Court Opinion

ID: 6507311
Source: CourtListenerOpinion
Date Created: 2022-07-19 18:19:19.389984+00
Date Added: 2024-06-11T15:54:46.449506
License: Public Domain

BYRD, J.
Upon the allegations of the bill, William L. Williams is an indispensable party; and although the bill prays that he be made a party defendant, yet it does not *552appear from tlie record that he was ever served with process to answer the bill. It does appear that, on the 24th January, 1859, the register made an order of publication against him; but it does not appear that the order was ever complied with, or that any further action was ever taken upon it. The cause was submitted for a final decree, on the pleadings and proofs; and the chancellor dismissed the bill, without assigning any reason therefor. In the state of the pleadings, the court did not err in dismissing the bill. The cause was prematurely submitted. The court could have set aside the submission, and required Williams to have been made a party, before proceeding to a final decree. But the court is not bound to protect a party against a premature submission of his cause.
Note by Beporter. — After the delivery of the foregoing opinion, the appellants asked and obtained a certiorari, returnable instanter, to perfect the record. The register, in his return to the certiorari, stated that there was no citation or subpoena in his office showing that service was ever perfected on the defendant William L. Williams, nor anything else, except an entry on his trial docket, signed by the warden of the penitentiary, which stated that the subpoena was executed by serving a copy on said Williams, who was a convict in the penitentiary, on the 2d September, 1857. The cause being again submitted, the following opinion was afterwards delivered:
We have looked into the merits of this cause, upon the pleadings and proofs ; but, without intimating an opinion upon them, we are of opinion that the chancellor should have dismissed the bill without prejudice to the right of the complainant filing another bill. And in conformity to the established practice of this court, a decree is here rendered, reversing the decree of the chancellor, and rendering a decree dismissing the bill without prejudice; and the appellant must pay the costs of this court and the chancery court.— Wilkins & Hall v. Wilkins, 4 Porter, 245; Burns v. Hudson, 37 Ala. 62, and cases cited therein; Taliaferro, adm’r v. Branch Bank of Montgomery, 23 Ala. 757.
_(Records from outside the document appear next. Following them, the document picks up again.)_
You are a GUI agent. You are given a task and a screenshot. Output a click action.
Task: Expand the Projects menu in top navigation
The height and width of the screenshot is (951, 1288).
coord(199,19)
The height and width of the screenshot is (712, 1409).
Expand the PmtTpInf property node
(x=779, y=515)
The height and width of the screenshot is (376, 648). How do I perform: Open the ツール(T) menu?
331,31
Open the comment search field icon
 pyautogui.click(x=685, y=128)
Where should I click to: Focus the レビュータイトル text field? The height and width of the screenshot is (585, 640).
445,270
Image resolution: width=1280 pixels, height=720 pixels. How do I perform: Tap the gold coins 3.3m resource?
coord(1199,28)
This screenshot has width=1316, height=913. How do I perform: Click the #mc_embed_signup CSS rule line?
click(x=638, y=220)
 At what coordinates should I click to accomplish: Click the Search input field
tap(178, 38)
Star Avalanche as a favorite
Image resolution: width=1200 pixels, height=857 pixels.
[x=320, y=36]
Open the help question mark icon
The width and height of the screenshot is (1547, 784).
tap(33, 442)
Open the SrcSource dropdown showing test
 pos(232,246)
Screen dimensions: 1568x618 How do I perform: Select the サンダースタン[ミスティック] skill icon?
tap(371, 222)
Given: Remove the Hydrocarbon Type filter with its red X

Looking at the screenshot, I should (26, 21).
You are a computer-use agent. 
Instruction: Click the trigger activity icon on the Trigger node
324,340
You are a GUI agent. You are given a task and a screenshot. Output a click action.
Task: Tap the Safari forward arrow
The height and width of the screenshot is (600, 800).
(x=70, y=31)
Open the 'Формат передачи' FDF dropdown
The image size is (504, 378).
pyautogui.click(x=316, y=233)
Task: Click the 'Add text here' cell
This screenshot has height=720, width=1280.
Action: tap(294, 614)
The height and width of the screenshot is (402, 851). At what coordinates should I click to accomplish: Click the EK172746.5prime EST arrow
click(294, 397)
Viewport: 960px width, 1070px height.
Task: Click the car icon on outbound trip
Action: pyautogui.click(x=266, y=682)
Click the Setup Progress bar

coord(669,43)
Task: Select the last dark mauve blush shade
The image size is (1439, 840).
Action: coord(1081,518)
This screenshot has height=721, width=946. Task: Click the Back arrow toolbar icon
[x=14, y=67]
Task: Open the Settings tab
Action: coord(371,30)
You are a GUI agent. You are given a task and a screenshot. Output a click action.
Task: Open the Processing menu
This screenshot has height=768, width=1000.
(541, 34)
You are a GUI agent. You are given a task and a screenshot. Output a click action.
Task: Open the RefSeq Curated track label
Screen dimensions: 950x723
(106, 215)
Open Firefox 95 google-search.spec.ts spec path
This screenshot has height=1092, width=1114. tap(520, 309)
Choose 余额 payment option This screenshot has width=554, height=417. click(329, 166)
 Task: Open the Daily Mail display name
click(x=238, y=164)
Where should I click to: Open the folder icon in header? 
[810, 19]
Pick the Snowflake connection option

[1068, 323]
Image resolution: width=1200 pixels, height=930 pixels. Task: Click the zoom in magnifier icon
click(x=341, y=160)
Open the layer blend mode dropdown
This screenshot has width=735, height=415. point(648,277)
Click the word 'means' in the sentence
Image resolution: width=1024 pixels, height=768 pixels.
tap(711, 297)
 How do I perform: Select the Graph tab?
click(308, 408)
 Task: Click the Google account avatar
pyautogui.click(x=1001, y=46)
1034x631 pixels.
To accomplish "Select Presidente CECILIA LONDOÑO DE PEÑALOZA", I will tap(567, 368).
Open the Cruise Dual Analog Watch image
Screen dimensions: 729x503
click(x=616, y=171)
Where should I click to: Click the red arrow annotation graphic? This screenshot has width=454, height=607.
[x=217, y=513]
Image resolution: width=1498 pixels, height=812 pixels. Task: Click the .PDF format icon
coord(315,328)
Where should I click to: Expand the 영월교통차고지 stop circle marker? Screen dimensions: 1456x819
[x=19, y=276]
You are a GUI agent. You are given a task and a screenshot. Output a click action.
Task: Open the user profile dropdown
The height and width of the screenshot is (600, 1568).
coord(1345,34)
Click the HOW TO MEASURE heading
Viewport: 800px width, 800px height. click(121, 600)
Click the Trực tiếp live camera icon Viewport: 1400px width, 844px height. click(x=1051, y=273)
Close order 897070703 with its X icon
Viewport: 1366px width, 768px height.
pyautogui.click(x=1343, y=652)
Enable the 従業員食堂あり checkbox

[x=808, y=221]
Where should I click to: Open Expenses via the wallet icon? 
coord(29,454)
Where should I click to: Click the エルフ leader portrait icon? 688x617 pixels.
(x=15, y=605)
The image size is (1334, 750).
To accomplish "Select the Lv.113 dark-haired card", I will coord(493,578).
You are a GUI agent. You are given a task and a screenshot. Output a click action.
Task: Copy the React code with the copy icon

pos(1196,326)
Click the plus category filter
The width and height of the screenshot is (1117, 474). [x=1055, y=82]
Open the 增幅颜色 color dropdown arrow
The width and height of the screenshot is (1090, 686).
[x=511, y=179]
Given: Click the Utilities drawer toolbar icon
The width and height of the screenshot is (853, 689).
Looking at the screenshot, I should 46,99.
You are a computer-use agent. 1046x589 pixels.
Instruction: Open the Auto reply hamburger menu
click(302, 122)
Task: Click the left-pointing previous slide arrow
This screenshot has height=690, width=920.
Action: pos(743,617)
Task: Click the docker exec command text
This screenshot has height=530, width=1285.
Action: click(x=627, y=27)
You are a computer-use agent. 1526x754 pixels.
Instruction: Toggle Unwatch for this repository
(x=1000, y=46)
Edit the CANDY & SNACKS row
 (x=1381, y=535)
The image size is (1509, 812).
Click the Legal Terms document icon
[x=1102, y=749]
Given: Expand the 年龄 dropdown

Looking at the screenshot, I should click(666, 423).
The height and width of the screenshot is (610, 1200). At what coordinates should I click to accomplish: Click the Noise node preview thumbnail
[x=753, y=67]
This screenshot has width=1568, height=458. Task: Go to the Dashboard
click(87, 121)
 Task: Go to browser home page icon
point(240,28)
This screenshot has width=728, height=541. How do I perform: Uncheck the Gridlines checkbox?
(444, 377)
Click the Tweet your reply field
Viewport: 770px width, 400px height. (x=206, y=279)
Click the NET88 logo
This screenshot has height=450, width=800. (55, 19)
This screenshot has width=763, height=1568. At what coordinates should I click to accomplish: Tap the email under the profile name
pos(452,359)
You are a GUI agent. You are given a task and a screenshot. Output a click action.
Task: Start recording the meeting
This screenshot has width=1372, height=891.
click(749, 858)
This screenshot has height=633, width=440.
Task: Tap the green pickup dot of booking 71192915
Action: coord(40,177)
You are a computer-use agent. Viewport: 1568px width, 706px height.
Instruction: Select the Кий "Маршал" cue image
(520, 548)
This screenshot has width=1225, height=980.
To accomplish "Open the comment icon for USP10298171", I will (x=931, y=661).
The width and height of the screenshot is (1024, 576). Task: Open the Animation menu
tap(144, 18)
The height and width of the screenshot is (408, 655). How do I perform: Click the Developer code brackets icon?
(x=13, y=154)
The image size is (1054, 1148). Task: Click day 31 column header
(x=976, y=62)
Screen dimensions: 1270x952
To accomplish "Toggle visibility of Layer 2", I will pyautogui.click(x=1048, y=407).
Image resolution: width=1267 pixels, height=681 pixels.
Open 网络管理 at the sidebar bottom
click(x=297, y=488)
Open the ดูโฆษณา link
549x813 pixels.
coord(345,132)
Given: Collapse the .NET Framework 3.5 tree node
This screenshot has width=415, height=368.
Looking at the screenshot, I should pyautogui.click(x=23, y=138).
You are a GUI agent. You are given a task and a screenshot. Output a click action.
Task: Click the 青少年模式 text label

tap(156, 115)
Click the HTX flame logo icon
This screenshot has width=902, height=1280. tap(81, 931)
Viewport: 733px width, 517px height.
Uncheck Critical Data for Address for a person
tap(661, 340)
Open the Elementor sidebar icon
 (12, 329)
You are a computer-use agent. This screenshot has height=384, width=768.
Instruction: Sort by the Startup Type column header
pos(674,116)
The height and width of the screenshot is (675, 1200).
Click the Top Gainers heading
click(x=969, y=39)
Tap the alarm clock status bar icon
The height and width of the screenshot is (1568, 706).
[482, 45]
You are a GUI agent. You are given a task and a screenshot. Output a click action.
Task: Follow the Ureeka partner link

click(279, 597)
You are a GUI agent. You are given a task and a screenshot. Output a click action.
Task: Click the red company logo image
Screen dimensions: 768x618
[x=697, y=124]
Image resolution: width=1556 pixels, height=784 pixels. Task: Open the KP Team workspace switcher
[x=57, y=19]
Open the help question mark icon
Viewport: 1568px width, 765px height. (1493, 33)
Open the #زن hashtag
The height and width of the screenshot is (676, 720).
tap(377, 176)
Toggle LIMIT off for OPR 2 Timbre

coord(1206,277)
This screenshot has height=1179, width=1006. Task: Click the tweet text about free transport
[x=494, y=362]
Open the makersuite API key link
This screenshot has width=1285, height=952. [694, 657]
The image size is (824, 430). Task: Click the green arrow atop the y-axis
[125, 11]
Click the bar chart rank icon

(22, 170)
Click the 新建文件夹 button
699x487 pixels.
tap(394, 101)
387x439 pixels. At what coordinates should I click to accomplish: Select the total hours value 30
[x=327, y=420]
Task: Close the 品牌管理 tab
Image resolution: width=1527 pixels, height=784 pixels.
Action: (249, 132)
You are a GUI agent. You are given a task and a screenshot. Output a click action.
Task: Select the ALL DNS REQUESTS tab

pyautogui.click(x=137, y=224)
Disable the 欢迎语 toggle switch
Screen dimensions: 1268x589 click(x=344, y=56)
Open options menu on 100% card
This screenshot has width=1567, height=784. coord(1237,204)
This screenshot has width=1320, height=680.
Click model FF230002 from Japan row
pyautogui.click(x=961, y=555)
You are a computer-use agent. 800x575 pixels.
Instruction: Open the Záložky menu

Judge, J., not sitting, having been of counsel in the cause.
*553BYRD, J. — The return to the certiorari does not relieve the ease from the objections taken in the former opinion. The return copied from the trial docket is not sufficient to prove the service of the subpoena, when it is evident that the court below did not treat it so, as appears by the appellants’ applying in January, 1859, for an order of publication against "William L. Williams, to answer “ the bill and amended bill,” which was granted, and was never perfected ; or, if so, the record does not show the fact. But, even if a subpoena had been served, or the publication perfected, still the record fails to show that the cause was ever at issue on the amended bill as to said Williams. There is no answer by him on file, nor any decree pro confesso against him on the bill as amended.
Let the former judgment-entry made at this term be re-entered.